Metric Systems Corporation
- Industry: Wireless Networking
- Founded: 1992
- Headquarters: Vista, California, U.S.
- Key people: William "Bill" Brown, Founder, CEO
- Website: http://www.metricsystems.com/

= Metric Systems Corporation =

American technology company

Metric Systems Corporation (MSC) is an American company that develops, manufactures and sells wireless networking equipment and systems. Based in Carlsbad, California, MSC focuses on White spaces (radio) and other equipment and systems for the commercial, industrial, and government market place.

== History ==
In the late 2000s Metric Systems Corporation was tasked by Microsoft to provide White Space test equipment for use by the Federal Communications Commission in its decision to allow unlicensed use of White Space. Following the FCC's release of final rules for the use of TV-band devices in late 2010, Metric Systems began developing its line of VHF/UHF White Space Broadband Radios.
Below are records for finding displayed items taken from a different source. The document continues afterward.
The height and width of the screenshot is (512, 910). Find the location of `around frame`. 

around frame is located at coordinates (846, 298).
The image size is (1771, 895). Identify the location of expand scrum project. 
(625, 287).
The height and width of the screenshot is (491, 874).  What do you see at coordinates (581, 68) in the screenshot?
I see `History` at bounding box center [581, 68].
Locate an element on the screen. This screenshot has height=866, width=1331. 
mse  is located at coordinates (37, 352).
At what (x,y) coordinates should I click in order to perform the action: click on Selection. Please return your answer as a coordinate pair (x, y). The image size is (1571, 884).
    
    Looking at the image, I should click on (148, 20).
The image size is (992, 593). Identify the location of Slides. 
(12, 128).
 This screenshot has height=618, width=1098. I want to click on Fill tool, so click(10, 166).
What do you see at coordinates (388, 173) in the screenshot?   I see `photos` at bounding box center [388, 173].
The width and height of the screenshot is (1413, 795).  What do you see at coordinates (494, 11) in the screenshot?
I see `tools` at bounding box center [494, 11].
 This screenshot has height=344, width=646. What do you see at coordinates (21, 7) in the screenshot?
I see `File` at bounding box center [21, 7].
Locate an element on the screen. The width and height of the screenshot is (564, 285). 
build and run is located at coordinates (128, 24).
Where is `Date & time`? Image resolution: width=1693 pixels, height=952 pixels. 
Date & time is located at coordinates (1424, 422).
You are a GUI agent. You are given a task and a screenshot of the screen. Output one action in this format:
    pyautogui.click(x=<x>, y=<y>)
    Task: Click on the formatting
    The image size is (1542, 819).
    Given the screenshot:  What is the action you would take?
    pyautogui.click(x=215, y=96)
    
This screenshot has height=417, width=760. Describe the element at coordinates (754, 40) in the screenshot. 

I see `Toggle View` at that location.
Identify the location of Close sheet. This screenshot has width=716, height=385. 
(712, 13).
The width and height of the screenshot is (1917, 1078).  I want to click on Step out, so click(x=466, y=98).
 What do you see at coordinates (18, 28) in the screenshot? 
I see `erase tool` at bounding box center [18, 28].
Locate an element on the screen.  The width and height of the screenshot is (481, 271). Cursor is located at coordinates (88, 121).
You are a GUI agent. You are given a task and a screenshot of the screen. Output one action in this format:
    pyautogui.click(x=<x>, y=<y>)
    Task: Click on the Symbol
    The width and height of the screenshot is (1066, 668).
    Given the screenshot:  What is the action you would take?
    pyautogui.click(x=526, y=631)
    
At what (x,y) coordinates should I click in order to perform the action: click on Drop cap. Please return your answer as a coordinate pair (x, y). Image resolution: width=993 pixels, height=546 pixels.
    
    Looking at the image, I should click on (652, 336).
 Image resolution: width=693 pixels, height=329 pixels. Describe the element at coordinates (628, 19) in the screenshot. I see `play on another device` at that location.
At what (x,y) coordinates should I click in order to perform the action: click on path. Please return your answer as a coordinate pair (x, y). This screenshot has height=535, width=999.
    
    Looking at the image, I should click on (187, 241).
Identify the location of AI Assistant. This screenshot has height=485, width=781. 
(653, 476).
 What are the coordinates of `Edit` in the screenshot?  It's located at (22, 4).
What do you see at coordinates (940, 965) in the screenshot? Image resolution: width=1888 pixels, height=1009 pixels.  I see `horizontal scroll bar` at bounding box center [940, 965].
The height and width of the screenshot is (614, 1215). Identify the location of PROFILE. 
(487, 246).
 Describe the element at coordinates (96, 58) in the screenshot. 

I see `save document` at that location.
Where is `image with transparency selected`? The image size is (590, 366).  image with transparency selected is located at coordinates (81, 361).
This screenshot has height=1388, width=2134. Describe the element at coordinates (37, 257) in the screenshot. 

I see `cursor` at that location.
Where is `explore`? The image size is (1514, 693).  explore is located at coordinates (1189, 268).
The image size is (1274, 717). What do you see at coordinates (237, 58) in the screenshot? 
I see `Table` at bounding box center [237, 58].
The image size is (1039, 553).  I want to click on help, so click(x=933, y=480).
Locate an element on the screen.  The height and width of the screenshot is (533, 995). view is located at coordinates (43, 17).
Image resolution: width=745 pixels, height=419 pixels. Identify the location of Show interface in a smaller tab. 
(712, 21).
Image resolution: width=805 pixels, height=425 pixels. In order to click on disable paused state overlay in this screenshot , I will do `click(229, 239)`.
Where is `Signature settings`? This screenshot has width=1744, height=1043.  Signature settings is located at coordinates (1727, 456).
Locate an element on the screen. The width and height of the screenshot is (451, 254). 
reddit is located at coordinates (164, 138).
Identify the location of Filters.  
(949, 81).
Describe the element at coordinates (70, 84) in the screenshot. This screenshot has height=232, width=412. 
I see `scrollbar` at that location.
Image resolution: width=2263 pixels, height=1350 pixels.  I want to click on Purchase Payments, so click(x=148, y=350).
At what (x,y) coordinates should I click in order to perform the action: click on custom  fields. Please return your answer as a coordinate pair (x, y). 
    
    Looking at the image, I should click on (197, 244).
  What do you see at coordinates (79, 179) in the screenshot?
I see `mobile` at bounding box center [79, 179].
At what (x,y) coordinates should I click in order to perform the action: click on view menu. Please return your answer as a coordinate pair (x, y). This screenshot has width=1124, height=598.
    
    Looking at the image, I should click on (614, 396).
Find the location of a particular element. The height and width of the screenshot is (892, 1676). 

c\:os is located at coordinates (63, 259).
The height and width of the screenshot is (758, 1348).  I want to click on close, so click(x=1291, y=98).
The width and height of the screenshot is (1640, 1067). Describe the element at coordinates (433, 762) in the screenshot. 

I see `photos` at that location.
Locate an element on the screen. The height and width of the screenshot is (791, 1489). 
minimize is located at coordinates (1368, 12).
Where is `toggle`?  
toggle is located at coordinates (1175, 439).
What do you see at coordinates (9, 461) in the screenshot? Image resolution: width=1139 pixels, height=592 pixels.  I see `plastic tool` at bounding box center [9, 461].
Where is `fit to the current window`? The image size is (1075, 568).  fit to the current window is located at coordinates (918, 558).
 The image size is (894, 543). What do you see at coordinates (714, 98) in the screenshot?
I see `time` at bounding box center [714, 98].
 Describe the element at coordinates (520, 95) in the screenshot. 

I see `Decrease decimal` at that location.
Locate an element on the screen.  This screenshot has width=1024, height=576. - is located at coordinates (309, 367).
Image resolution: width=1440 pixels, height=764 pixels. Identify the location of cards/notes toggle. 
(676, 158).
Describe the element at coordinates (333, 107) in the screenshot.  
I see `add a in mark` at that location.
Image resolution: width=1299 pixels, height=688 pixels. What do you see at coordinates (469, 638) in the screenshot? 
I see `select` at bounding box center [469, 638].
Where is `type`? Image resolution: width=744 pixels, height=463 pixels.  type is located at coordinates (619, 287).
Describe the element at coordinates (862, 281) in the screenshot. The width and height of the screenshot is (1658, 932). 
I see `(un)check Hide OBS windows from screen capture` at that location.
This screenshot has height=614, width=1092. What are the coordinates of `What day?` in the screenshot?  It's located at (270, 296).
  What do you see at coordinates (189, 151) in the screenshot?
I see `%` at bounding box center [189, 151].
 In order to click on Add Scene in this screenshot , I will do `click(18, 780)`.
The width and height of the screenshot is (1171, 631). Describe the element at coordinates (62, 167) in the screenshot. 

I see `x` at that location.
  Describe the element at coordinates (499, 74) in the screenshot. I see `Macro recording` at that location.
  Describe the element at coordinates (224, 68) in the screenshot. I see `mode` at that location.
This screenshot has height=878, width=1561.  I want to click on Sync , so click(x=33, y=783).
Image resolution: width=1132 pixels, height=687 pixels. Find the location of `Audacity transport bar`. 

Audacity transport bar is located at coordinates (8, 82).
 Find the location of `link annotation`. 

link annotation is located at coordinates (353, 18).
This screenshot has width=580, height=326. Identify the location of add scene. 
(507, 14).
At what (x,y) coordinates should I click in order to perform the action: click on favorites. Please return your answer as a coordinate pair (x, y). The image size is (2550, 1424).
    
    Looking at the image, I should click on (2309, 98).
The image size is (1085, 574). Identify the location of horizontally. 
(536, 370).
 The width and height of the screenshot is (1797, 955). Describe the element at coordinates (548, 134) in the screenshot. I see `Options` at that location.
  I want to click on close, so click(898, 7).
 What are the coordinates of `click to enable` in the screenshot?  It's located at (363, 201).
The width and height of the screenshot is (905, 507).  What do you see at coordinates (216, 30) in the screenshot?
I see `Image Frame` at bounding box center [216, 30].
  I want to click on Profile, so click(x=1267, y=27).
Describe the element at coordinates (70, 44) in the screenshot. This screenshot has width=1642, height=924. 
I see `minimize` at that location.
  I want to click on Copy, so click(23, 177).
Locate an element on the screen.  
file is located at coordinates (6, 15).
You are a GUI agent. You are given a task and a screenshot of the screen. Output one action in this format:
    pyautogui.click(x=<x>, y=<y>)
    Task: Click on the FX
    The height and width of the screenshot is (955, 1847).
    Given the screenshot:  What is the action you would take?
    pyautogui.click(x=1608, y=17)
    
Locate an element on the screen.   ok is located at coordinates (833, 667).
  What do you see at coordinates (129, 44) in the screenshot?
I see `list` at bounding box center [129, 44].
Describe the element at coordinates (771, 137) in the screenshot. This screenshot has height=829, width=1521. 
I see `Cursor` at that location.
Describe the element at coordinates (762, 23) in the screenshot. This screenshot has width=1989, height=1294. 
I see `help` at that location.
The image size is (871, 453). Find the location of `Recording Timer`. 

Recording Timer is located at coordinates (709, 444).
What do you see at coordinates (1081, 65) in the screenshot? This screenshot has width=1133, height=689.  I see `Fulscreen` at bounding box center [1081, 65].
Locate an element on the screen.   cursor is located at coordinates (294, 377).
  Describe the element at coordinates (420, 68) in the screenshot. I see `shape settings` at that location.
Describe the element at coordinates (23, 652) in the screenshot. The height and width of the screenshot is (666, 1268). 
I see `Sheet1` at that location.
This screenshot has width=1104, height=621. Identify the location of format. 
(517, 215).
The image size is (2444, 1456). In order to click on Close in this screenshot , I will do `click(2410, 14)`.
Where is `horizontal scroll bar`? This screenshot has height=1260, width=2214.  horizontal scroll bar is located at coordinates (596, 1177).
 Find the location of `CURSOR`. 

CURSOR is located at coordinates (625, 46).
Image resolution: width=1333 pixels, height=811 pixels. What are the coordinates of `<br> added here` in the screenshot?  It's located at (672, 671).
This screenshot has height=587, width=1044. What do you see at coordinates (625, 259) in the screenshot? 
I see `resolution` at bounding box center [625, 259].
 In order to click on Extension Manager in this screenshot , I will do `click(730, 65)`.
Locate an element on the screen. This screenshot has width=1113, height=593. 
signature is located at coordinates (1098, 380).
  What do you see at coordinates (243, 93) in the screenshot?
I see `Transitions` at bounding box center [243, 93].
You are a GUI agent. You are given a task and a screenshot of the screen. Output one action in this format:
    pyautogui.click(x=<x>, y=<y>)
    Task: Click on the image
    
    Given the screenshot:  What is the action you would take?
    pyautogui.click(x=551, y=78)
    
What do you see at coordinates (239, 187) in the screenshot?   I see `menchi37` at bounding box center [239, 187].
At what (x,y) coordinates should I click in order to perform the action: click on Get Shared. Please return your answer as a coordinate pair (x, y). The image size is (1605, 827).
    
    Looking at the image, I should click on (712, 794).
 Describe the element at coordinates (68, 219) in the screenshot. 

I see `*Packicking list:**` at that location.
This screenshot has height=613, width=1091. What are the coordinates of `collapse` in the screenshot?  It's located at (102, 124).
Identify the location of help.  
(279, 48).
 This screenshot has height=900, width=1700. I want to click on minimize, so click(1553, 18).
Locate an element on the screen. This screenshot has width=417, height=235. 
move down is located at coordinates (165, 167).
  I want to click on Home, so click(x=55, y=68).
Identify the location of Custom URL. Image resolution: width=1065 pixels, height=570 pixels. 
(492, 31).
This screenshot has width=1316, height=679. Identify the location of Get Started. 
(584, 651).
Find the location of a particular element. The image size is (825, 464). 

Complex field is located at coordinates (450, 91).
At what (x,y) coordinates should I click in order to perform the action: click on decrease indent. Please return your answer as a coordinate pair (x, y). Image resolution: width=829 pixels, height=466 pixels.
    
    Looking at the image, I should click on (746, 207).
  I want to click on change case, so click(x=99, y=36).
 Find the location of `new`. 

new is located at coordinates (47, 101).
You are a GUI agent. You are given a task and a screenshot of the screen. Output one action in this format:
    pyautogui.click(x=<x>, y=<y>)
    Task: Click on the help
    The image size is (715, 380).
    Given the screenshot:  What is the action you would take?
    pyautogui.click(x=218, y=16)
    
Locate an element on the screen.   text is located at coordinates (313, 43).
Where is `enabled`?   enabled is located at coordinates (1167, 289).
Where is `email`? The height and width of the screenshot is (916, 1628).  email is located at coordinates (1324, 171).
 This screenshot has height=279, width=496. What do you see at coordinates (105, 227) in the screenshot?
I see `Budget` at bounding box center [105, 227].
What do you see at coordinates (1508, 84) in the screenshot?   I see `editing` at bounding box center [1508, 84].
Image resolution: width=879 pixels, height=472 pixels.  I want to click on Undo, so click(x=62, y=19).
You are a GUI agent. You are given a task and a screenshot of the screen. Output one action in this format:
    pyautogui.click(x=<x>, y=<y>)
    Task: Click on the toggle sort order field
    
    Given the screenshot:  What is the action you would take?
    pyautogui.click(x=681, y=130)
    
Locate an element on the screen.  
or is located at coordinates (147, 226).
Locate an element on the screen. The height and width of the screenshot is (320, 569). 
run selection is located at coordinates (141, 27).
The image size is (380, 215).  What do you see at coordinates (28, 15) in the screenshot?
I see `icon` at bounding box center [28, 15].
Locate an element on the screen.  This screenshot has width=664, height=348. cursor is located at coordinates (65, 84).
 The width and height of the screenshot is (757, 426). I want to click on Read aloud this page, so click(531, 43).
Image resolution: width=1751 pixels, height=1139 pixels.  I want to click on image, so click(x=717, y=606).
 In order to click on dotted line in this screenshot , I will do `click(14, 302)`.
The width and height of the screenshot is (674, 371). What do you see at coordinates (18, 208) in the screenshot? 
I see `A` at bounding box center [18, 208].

== Patents and technology ==
Metric Systems Corporation holds several patents in the United States and Canada which focus on Dynamic Spectrum Management and wide area wireless networking. Key patents include methods and apparatuses for adaptively setting frequency channels in a multi-point wireless networking system and maintain connectivity in the presence of noise and interference.

== Product use and field trials ==
MSC's White Space products have been evaluated by a number of domestic and international agencies and companies. In February 2013 MSC's first generation White Space VHF/UHF Broadband Radios were delivered to Brazil's CPqD for evaluation.

In July 2013, Metric Systems Corporation's White Space equipment was used by the Port of Pittsburgh for testing inland waterways.

The first carrier-class TV Band White Space Radio, the RaptorX, was certified by the FCC for unlicensed use in 2015.

In Summer 2016, MSC's production White Space Infrastructure Radio, the RaptorXR, began field trials in the mid-western United States for educational, financial, and public safety applications.